Agus menambahkan, hal itu bisa dilakukan untuk beberapa daerah yang menerima dana yang besar namun belum bisa menggunakan dananya karena belum diperlukan.
Menurutnya, selagi dana transfer tersebut masih menunggu untuk digunakan, Pemda bisa memegang SUN. Namun, jika suatu waktu dananya dibutuhkan maka obligasi tersebut bisa dicairkan untuk kebutuhan daerah. "Kita pelajari kemungkinan untuk menyediakan pada pemerintah daerah dana tunai atau dana dalam bentuk obligasi," kata Agus.
Ia menjelaskan bentuk obligasinya bisa dibuat dengan beberapa alternatif yang intinya bisa memberikan kepastian kepada daerah.

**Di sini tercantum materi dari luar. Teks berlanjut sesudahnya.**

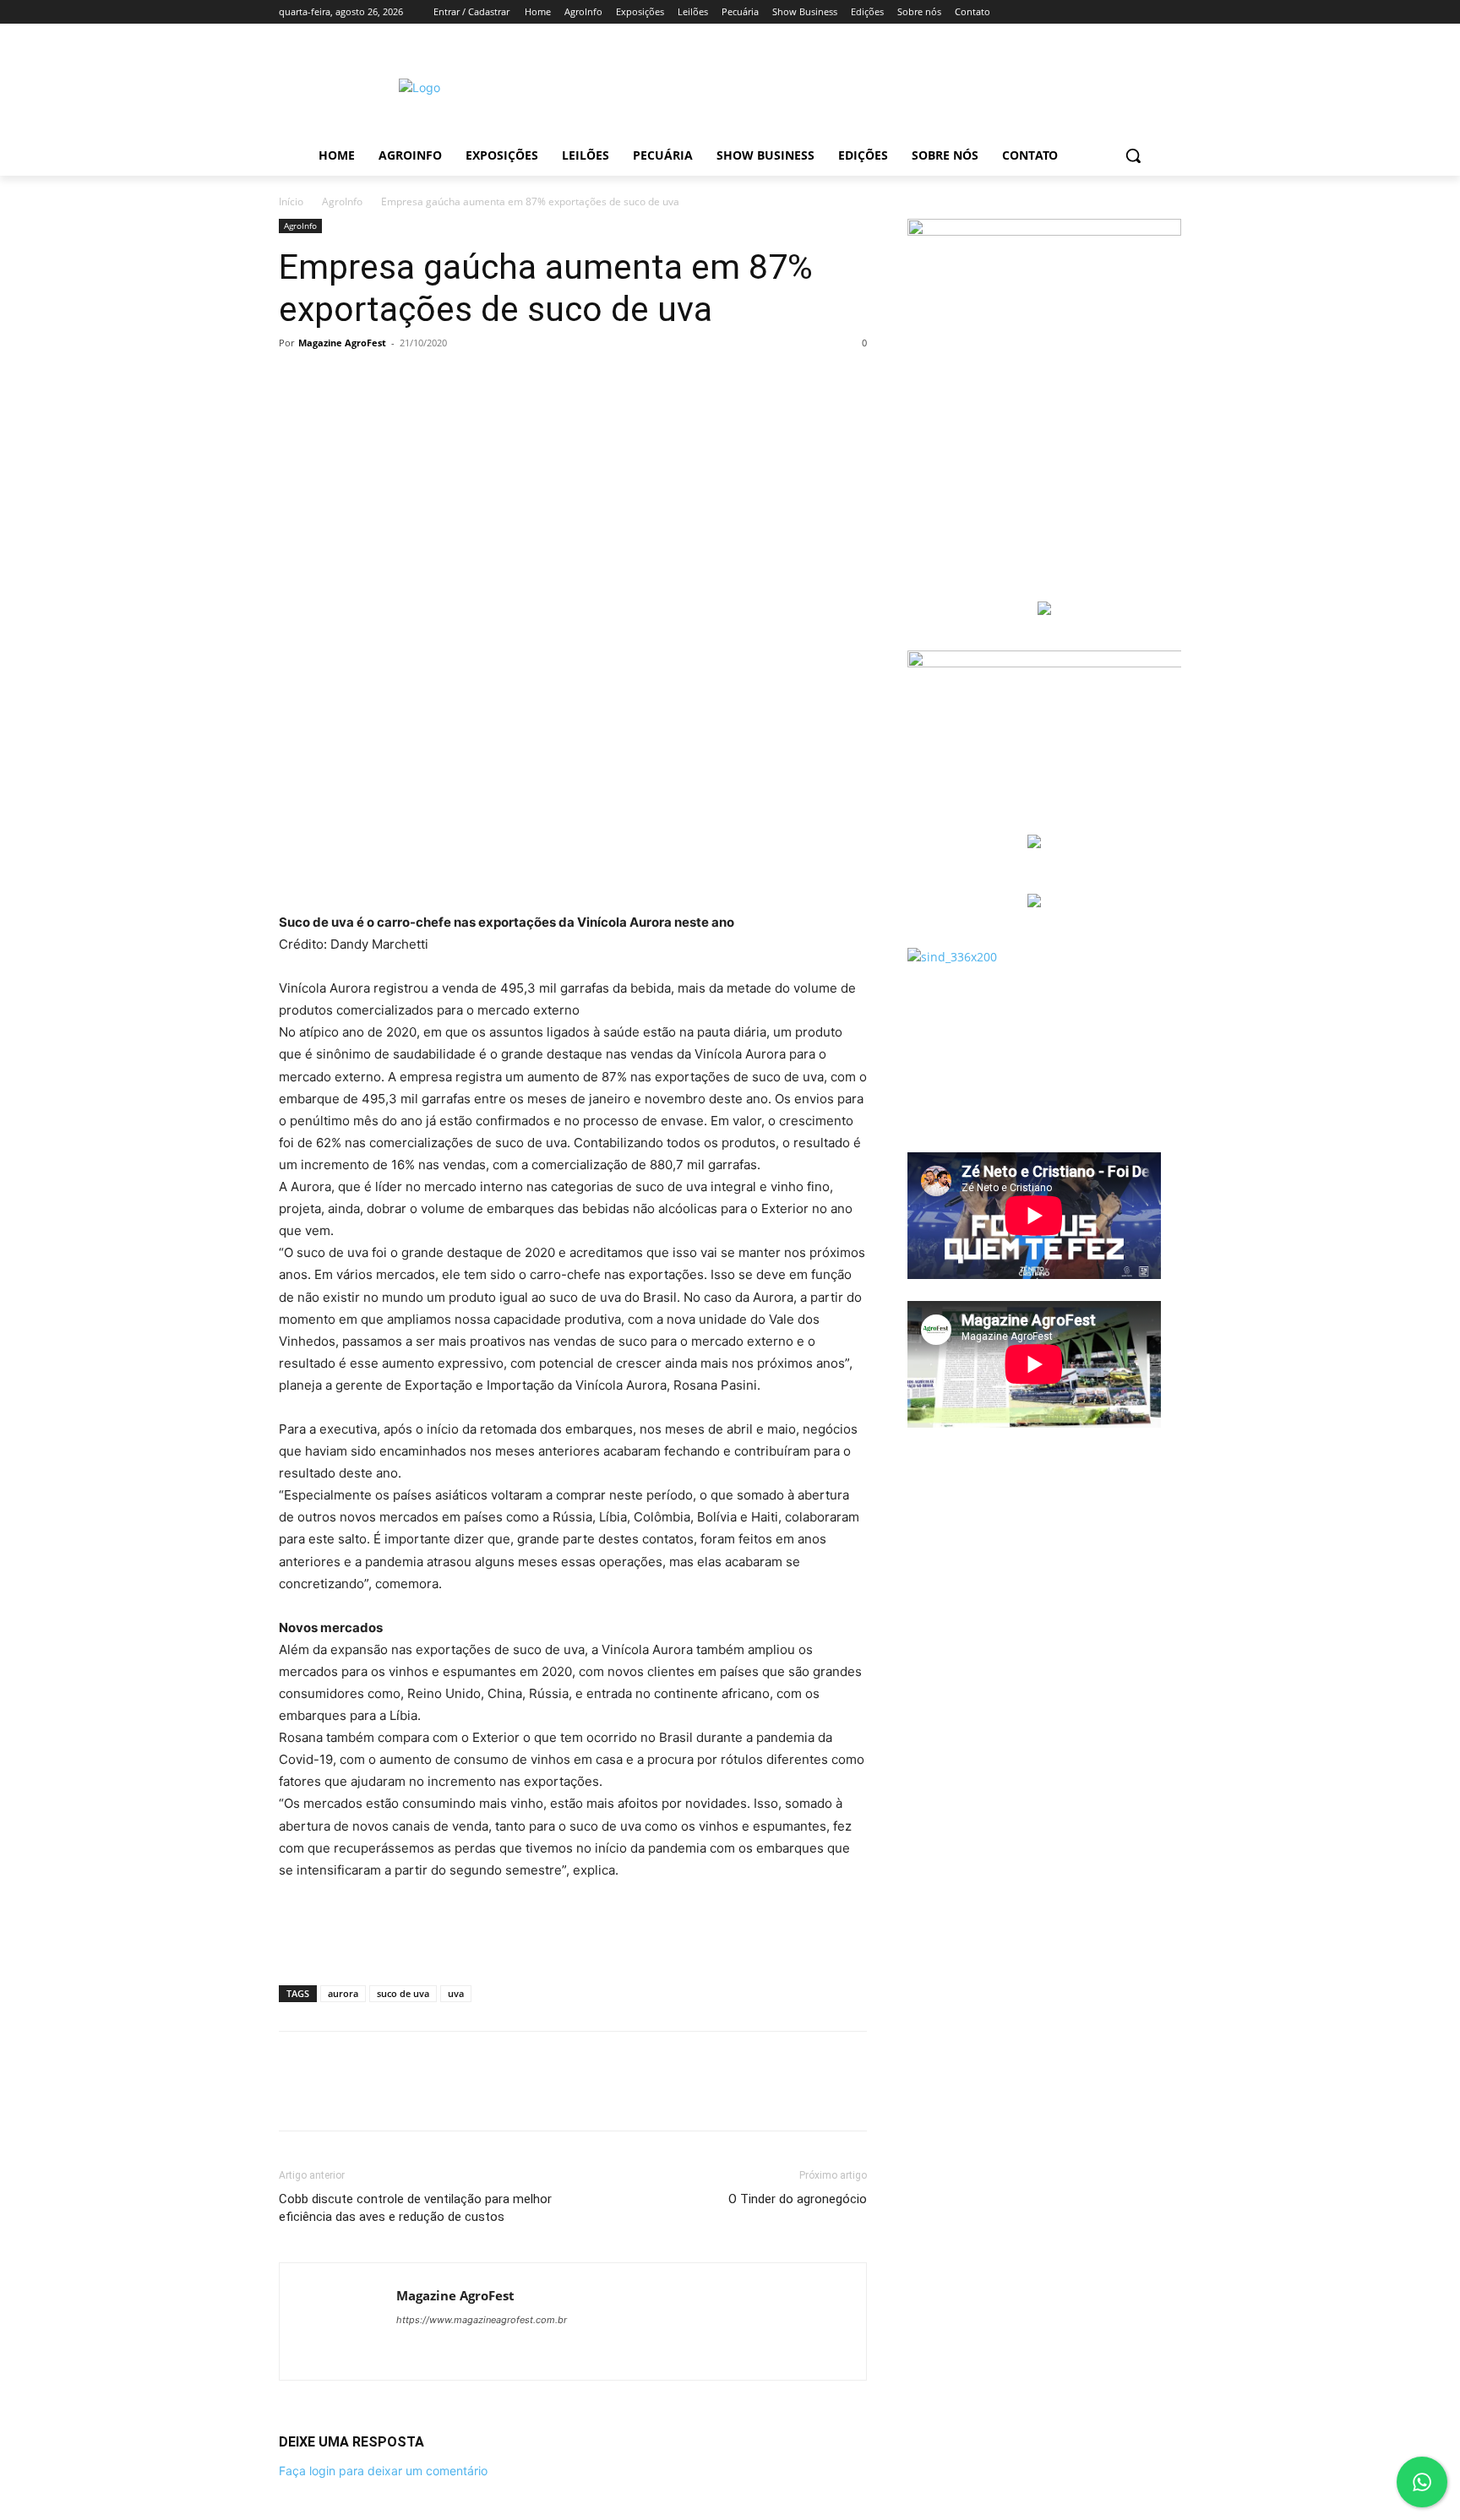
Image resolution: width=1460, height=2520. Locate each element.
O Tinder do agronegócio (797, 2199)
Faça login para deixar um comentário (383, 2470)
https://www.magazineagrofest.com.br (481, 2320)
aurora (343, 1993)
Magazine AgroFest (342, 342)
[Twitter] (334, 381)
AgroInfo (342, 201)
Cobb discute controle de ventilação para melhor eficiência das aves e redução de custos (415, 2207)
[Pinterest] (373, 381)
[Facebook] (296, 381)
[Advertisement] (872, 85)
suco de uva (403, 1993)
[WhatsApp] (412, 381)
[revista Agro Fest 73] (1044, 231)
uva (456, 1993)
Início (291, 201)
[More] (452, 381)
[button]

Selain itu, kata Agus, ada keuntungan karena ada penerimaan bunga bagi daerah karena menerima dalam bentuk obligasi. Untuk mematangkan wacana ini, pihak Kementerian Keuangan akan mengirim perwakilan ke daerah.
Sementara itu, Dirjen Pengelolaan Utang Kemenkeu Rahmat Waluyanto menambahkan pemberian obligasi tersebut dapat mengurangi kebutuhan dana yang diambil dari penerbitan SBN (Surat Berharga Negara) baru. "Hal ini akan mengurangi porsi asing dalam kepemilikan SBN Rupiah. Selama ini kalau kita perlu kas dan dilakukan lelang SBN, maka investor asing menjadi pembeli terbesar," jelas Rahmat.

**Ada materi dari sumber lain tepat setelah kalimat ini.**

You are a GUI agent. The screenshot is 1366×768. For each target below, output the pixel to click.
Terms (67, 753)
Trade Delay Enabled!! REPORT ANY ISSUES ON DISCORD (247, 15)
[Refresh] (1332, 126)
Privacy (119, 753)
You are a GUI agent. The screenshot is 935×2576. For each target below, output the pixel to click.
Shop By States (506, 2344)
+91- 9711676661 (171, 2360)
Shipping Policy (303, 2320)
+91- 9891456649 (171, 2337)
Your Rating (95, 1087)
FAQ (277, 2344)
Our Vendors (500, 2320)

Karenanya, tambah dia, untuk menahan pertumbuhan kepemilikan asing maka kebutuhan kas melalui lelang SBN dikurangi. "Jadi pemerintah memberikan SBN dan bukan kas sebagai transfer ke daerah. Tentunya tidak seluruh transfer, mungkin hanya sebagian saja dan itu bukan keharusan. Tergantung masing-masing Pemda," cetusnya.